[Recorded data]
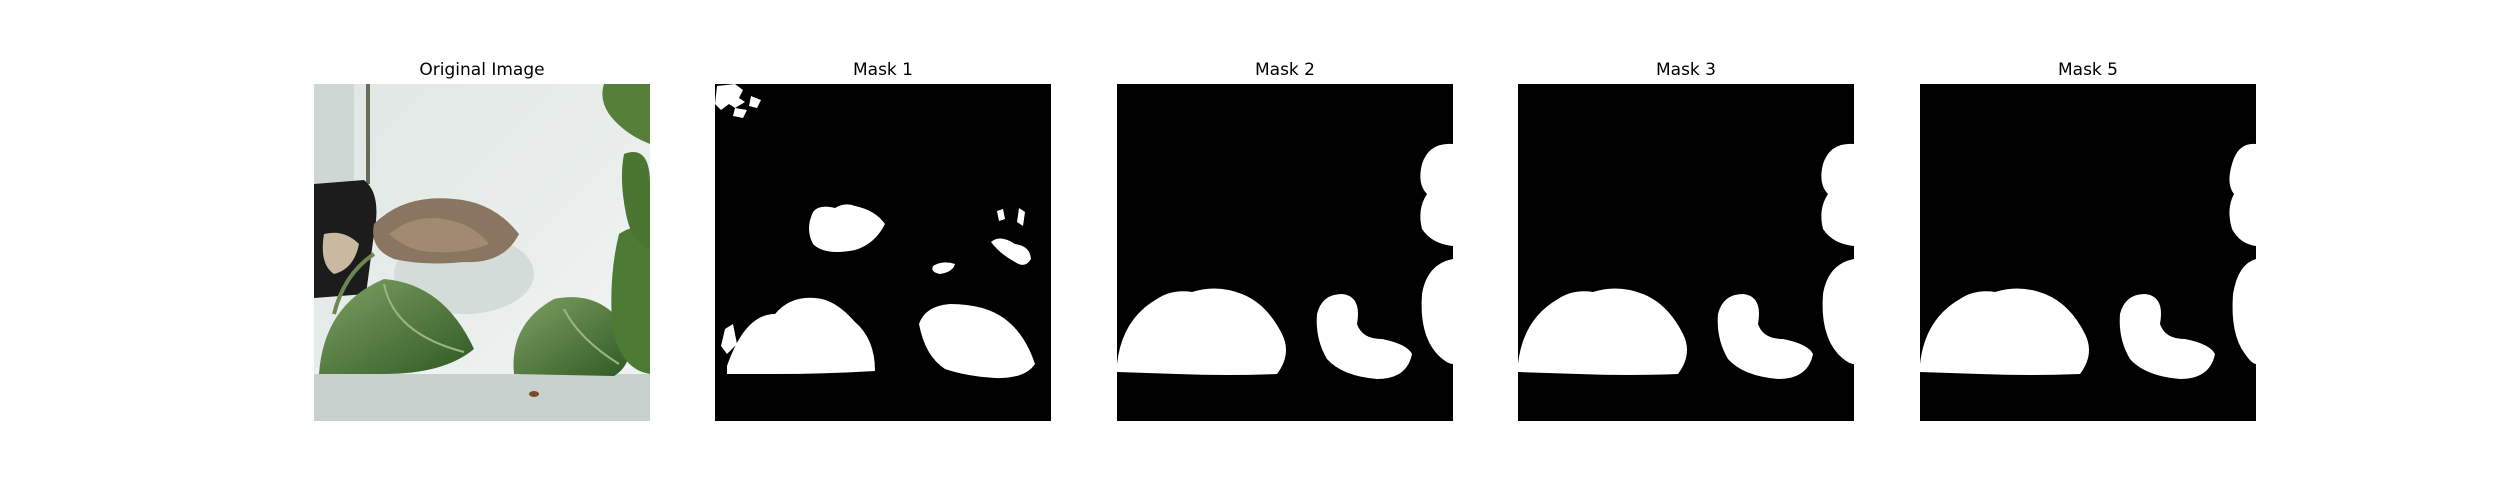  I want to click on panel-title-mask-3: Mask 3, so click(1686, 70).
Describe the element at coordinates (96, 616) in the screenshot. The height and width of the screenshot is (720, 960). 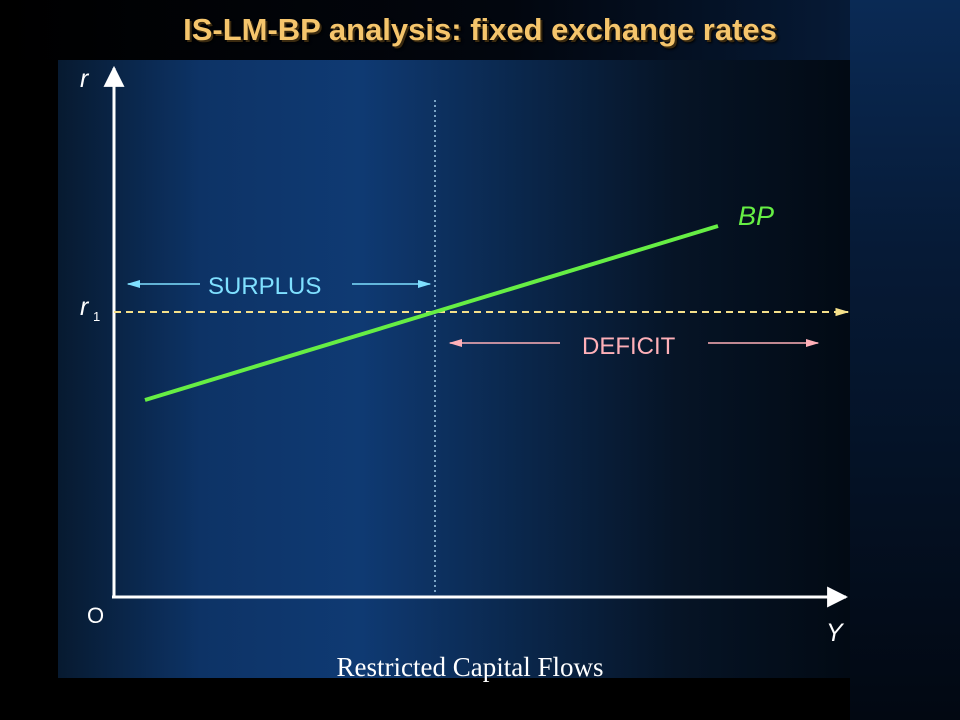
I see `origin-label: O` at that location.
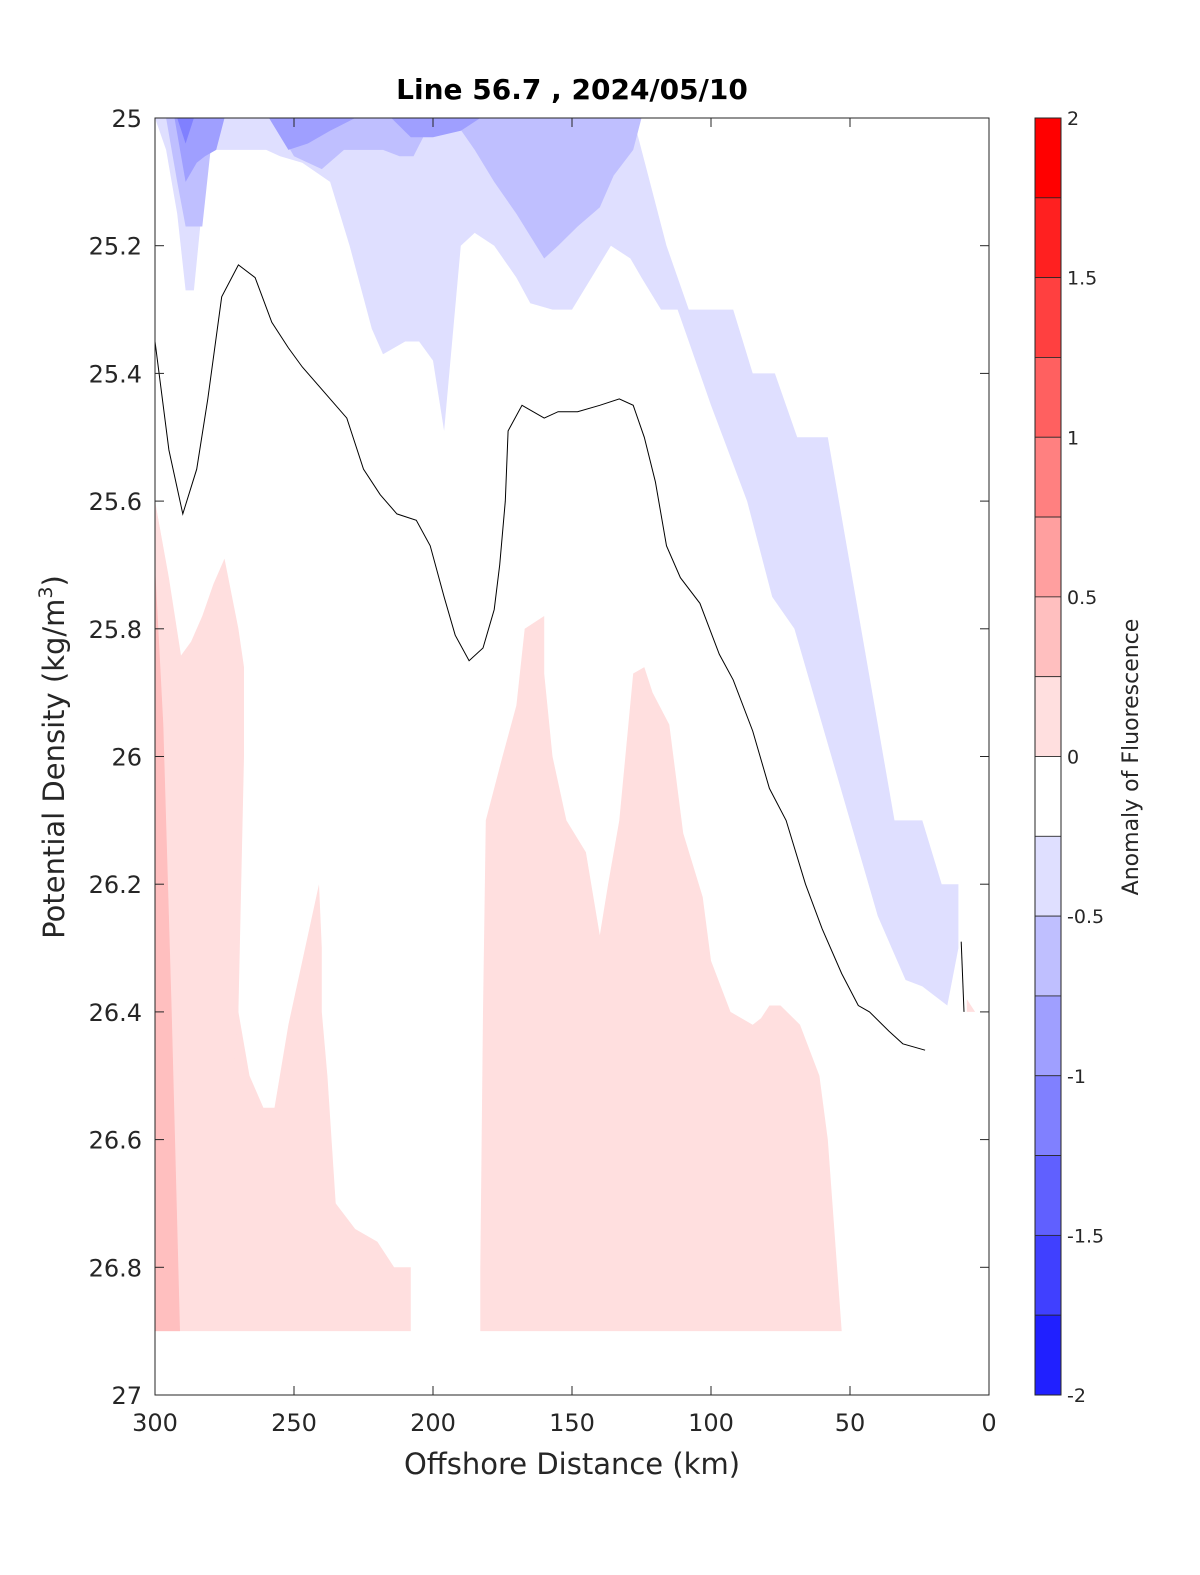 The image size is (1200, 1575). What do you see at coordinates (1073, 758) in the screenshot?
I see `colorbar-tick-label: 0` at bounding box center [1073, 758].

## Assigned task
Arrange the lines of the listing above as a numbered list, skipping any blank lines and omitting the pictures.

## Response
1.   I want to click on panel-title-mask-3: Mask 3, so click(1686, 70).
2. Describe the element at coordinates (96, 616) in the screenshot. The height and width of the screenshot is (720, 960). 
3. I see `origin-label: O` at that location.
4.  The image size is (1200, 1575). What do you see at coordinates (1073, 758) in the screenshot?
5. I see `colorbar-tick-label: 0` at bounding box center [1073, 758].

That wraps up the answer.